The elevator doors open once more and Cho steps out. He sees Jane, lying on the battered brown sofa as usual, and he sees how he pipes his head up at the sound of the elevator's polite ding. Cho sees Jane's face fall, slightly, when he sees that it is him. Perhaps he was expecting Lisbon back. Satisfied, Jane lies back down and continues staring at the ceiling. He is in a pensive mood, it would seem.

Cho walks straight up to him.,

"Jane."

"Hi, Cho."

"Sit up. I want to talk to you."

"So bossy, Cho," Jane says, trying to feign a cheerful mood, Cho can see.

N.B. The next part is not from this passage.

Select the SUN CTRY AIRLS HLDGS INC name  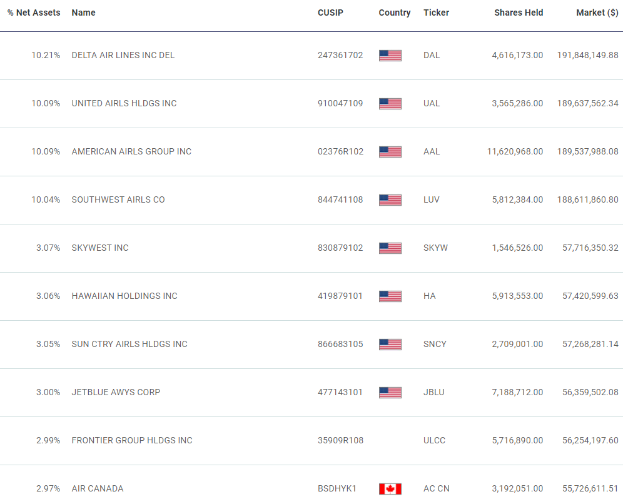(129, 344)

"Don't interrupt," he says, and Jane looks at him and, seeing he is serious, sits up. "I'm only going to say this once."

Jane gestures. "Please."

"Don't think for a second that I'm getting involved in this. I'm only saying his to you now because I care about Lisbon; a lot; and I don't want to see her hurt." He pauses. "That and I'm not prepared to put up with another Rigsby pining over Van Pelt for five years."

"What is this about, Cho?" Jane sounds tired.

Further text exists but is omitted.